Saved data entries
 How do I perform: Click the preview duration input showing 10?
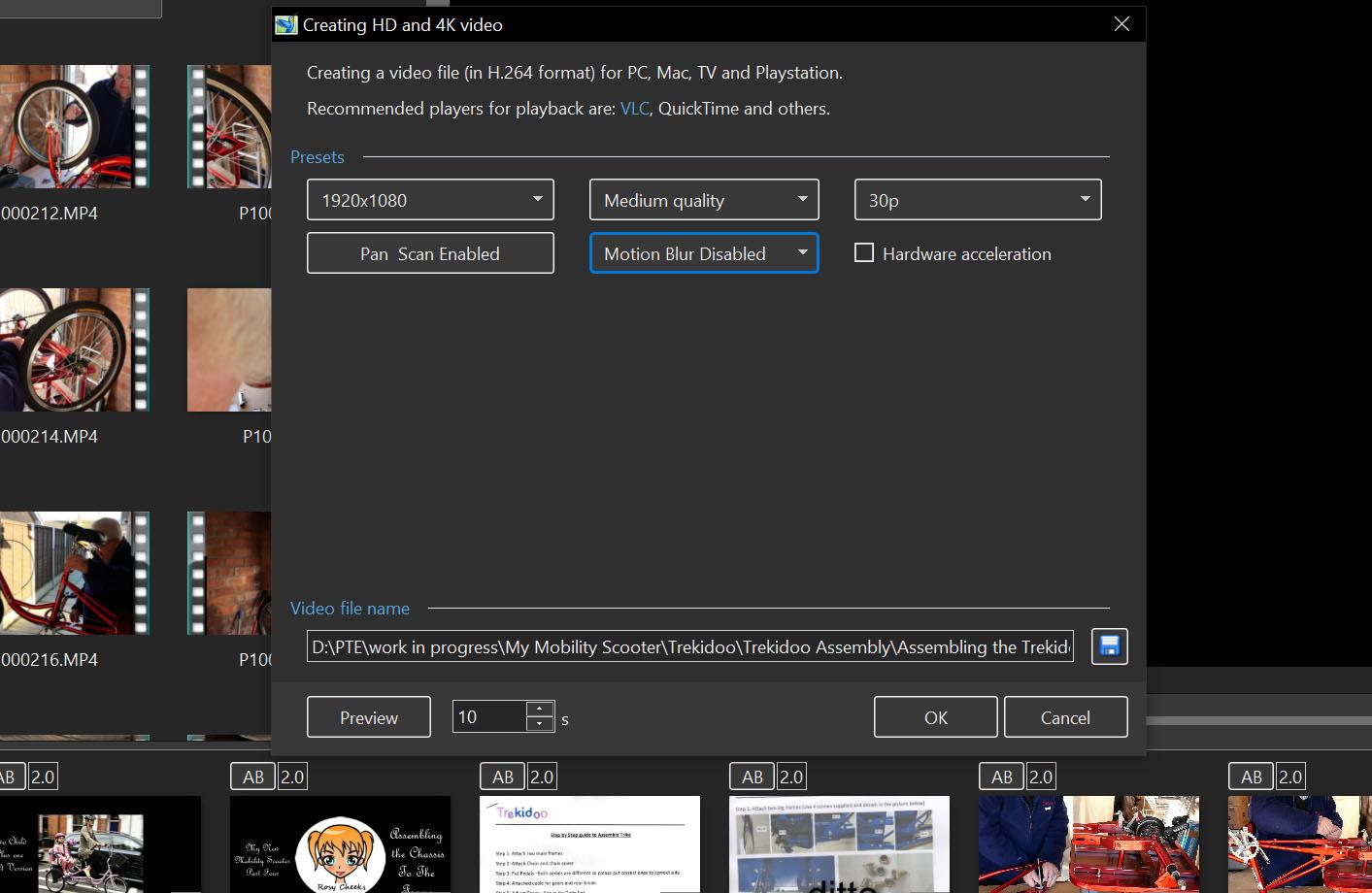pyautogui.click(x=489, y=717)
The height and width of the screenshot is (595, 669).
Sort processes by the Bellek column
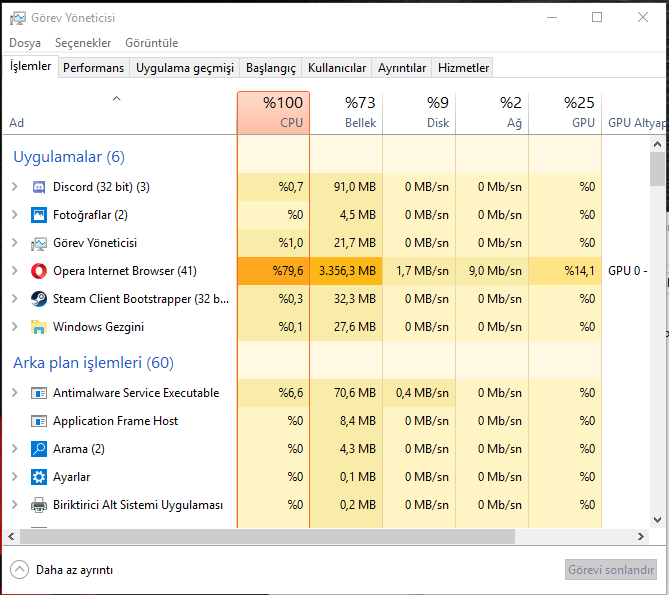click(x=346, y=113)
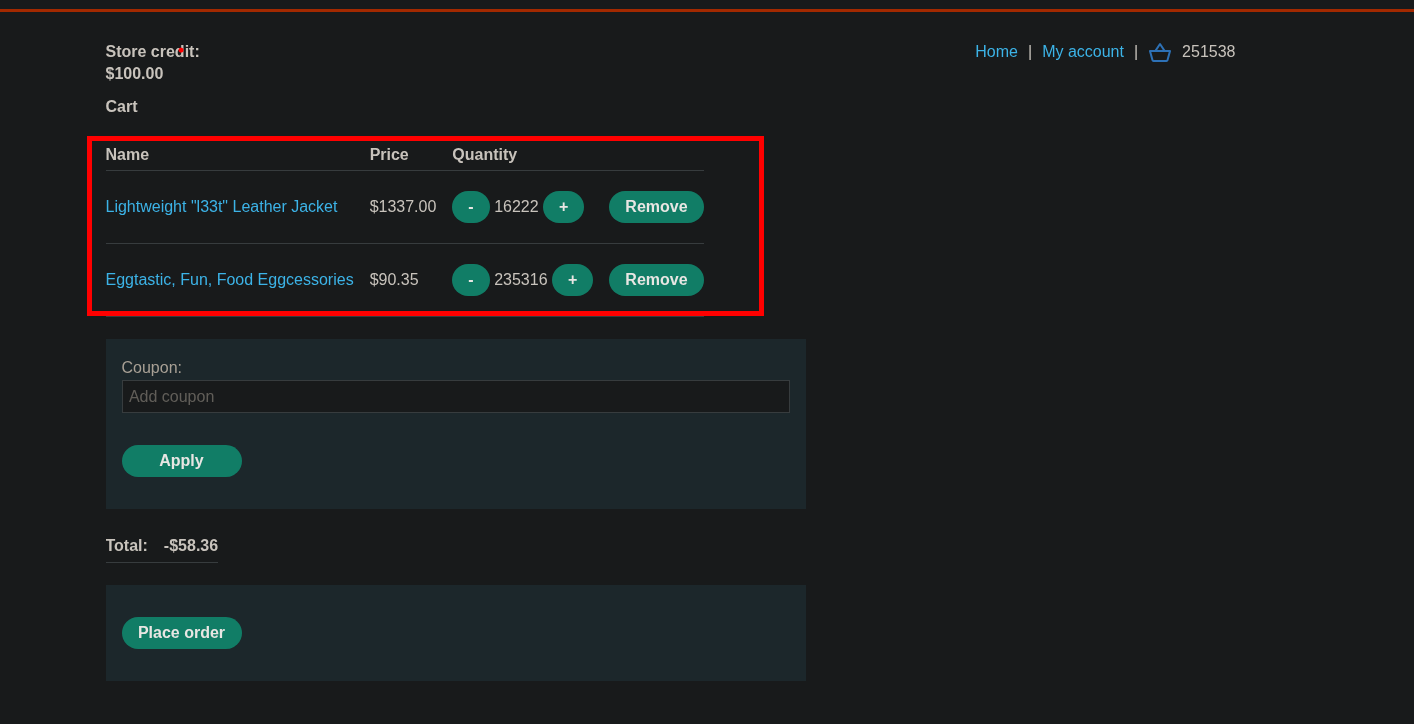
Task: Remove the Leather Jacket from the cart
Action: click(656, 207)
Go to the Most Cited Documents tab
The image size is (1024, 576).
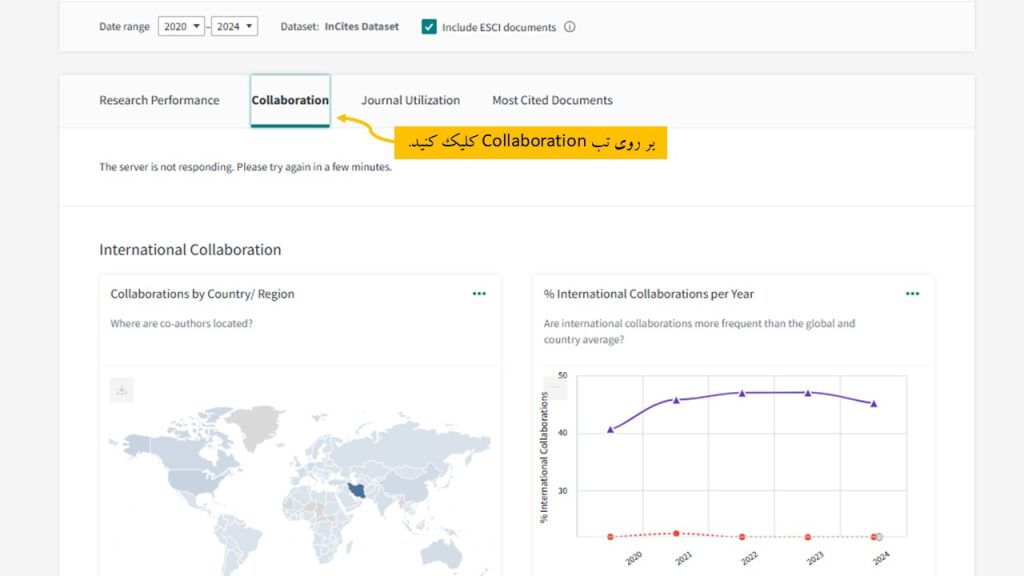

What is expected:
All of the entries must be reproduced exactly, with no pictures kept.

Result for this task:
 How do I perform: Click the preview duration input showing 10?
pyautogui.click(x=489, y=717)
The height and width of the screenshot is (595, 669).
Sort processes by the Bellek column
click(x=346, y=113)
Task: Remove the Leather Jacket from the cart
Action: click(656, 207)
Go to the Most Cited Documents tab
The image size is (1024, 576).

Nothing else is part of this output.